Tucker knew how to get her message out. She wrote, recorded and released two songs and music videos with her anti-bullying message. I’m Not Alone, released in 2018, was Tucker’s debut single. The video features dancers with dwarfism, Down syndrome, spina bifida, facial deformities and deafness. The song has become known as “the song that saves lives” because its heartfelt message has reached people who were on the ledge.
The second song, Be Myself, released in 2021, features performer Todrick Hall and a flash mob in Times Square in the video. It was written to inspire self-acceptance and help people recognize the gift of their individuality.
Both songs will be featured at the multi-arts concert Jan. 15, which will include other local talent and video appearances by national artists. Performers, who are all donating their time, include Clarence Brooks, director of dance at FAU, BriGuel, a renowned bilingual duo from Spain and New York, and the Florida Singing Sons with Chorale Soleil.
Students and their mentors from Nat King Cole Generation Hope, a Boca Raton-based nonprofit that provides music education, mentoring and resources for youth, will also play.
The concert was organized by Bonnie and Jon Kaye of Kaye Communications in Boca Raton. Bonnie has been friends with Michelle Tucker since middle school.
“What impressed me about Montana was how she uses her platform for change. Who better to change the next generation than a truly authentic person like Montana?” Bonnie Kaye said. “I’m hoping this concert will start the year off with a message of kindness, diversity and peace.”
Challenge is uphill
The effort to stop bullying is valiant, but in the last 10 years, experts say not much has changed. A 2020 study by the Cyberbullying Research Center on tween cyberbullying is cringe-worthy: 49.8% of tweens 9 to 12 years old said they experienced bullying at school and 14.5% of tweens said they experienced bullying online. Nearly 70% of the tweens who were cyberbullied said it hurt their feelings about themselves and almost one-third said it affected their friendships.
To fight back, Tucker says, “I never respond to negative posts and messages, and I don’t let negativity win. I have thick skin.”
And whenever possible, she tries to educate others. In 2022, Tucker was named one of Maria Shriver’s Sunday Paper Architects of Change for her work educating people about the Holocaust.
“Montana Tucker is on a mission to debunk Holocaust misinformation and denial and put an end to antisemitism, one TikTok viewer at a time,” wrote Meghan Rabbitt, an editor at the paper.
Tucker filmed a series of 10 two-minute videos called How To: Never Forget, a Holocaust education docu-series for the TikTok generation.

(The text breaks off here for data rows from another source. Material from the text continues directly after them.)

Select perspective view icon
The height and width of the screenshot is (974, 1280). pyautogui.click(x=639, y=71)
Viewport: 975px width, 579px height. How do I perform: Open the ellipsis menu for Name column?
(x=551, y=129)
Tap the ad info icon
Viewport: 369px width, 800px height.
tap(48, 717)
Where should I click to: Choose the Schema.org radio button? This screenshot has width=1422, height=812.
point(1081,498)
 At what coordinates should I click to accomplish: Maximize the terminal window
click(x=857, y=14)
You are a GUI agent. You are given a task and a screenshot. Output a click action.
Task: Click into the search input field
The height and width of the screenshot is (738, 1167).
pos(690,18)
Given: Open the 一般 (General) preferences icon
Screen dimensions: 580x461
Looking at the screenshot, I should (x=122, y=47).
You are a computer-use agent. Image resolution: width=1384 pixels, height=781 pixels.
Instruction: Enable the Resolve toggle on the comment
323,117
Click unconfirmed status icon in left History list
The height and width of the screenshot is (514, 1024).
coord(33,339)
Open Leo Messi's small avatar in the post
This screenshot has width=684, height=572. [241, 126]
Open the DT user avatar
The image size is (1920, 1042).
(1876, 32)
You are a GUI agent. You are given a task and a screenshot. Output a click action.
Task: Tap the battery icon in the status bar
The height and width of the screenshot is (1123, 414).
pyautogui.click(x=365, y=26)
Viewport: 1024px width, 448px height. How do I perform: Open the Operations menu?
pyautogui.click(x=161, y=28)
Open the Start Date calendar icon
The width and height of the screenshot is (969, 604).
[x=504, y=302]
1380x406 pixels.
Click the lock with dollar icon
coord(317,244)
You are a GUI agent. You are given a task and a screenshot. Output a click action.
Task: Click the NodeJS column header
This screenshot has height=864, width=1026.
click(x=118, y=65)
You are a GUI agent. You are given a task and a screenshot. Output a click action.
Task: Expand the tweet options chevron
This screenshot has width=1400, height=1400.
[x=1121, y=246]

Tucker took her followers on a journey retracing her maternal grandmother’s steps to the camp at Auschwitz.
Tucker would stop bullying tomorrow if it were that easy. It’s not. She says, “I want kids to know if someone is going out of their way to hurt you, they’re not confident or happy with themselves. It’s about them.
“And one more thing: It’s going to get better.”
To share story ideas about Tots & Teens email Janis Fontaine at firstname.lastname@example.org.
If You Go
What: Concert 4 Kindness
When: 4 p.m. Jan. 15
Where: Carole and Barry Kaye Performing Arts Auditorium at FAU, 777 Glades Road, Boca Raton.
Tickets: $10-$20, which will support the Make a Difference Fund for scholarships and programs at the future Kurt and Marilyn Wallach Holocaust and Jewish Studies building on FAU’s Boca Raton campus.
Info: 561-297-6124 or www.fauevents.com.